[Request]
Reproduce the following lines word for word, covering every entry in the listing.

++++ Record extracts

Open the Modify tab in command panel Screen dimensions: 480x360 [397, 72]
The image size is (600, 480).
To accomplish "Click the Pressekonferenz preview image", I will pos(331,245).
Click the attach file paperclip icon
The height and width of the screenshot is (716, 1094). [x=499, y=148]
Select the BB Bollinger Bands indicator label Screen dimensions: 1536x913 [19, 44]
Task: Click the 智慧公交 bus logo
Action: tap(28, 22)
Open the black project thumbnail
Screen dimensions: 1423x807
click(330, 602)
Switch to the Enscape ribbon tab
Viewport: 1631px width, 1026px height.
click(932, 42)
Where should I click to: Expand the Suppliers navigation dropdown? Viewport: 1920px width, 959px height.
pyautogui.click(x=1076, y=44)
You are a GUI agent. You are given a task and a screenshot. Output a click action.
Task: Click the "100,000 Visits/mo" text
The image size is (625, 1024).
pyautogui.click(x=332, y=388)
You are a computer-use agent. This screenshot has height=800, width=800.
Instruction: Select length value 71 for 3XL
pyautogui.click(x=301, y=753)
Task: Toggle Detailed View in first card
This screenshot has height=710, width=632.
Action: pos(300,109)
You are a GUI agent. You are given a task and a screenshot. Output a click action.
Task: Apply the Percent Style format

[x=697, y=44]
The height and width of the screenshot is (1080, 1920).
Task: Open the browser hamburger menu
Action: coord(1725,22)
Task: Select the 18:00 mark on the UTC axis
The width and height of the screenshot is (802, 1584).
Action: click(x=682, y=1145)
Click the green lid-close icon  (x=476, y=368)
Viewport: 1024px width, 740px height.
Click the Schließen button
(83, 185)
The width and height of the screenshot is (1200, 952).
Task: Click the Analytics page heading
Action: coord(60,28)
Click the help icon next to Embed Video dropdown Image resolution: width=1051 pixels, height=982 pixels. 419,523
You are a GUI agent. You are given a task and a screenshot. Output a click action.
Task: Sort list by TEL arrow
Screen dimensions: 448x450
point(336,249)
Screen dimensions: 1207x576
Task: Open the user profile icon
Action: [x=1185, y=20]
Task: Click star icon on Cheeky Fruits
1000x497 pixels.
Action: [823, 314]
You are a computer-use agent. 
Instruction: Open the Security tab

++++++++

[Result for this exercise]
Open the Modify tab in command panel Screen dimensions: 480x360 [397, 72]
The image size is (600, 480).
To accomplish "Click the Pressekonferenz preview image", I will pos(331,245).
Click the attach file paperclip icon
The height and width of the screenshot is (716, 1094). [x=499, y=148]
Select the BB Bollinger Bands indicator label Screen dimensions: 1536x913 [19, 44]
Task: Click the 智慧公交 bus logo
Action: tap(28, 22)
Open the black project thumbnail
Screen dimensions: 1423x807
click(330, 602)
Switch to the Enscape ribbon tab
Viewport: 1631px width, 1026px height.
click(932, 42)
Where should I click to: Expand the Suppliers navigation dropdown? Viewport: 1920px width, 959px height.
pyautogui.click(x=1076, y=44)
You are a GUI agent. You are given a task and a screenshot. Output a click action.
Task: Click the "100,000 Visits/mo" text
The image size is (625, 1024).
pyautogui.click(x=332, y=388)
You are a computer-use agent. This screenshot has height=800, width=800.
Instruction: Select length value 71 for 3XL
pyautogui.click(x=301, y=753)
Task: Toggle Detailed View in first card
This screenshot has height=710, width=632.
Action: pos(300,109)
You are a GUI agent. You are given a task and a screenshot. Output a click action.
Task: Apply the Percent Style format

[x=697, y=44]
The height and width of the screenshot is (1080, 1920).
Task: Open the browser hamburger menu
Action: coord(1725,22)
Task: Select the 18:00 mark on the UTC axis
The width and height of the screenshot is (802, 1584).
Action: click(x=682, y=1145)
Click the green lid-close icon  (x=476, y=368)
Viewport: 1024px width, 740px height.
Click the Schließen button
(83, 185)
The width and height of the screenshot is (1200, 952).
Task: Click the Analytics page heading
Action: coord(60,28)
Click the help icon next to Embed Video dropdown Image resolution: width=1051 pixels, height=982 pixels. 419,523
You are a GUI agent. You are given a task and a screenshot. Output a click action.
Task: Sort list by TEL arrow
Screen dimensions: 448x450
point(336,249)
Screen dimensions: 1207x576
Task: Open the user profile icon
Action: [x=1185, y=20]
Task: Click star icon on Cheeky Fruits
1000x497 pixels.
Action: [823, 314]
You are a computer-use agent. 
Instruction: Open the Security tab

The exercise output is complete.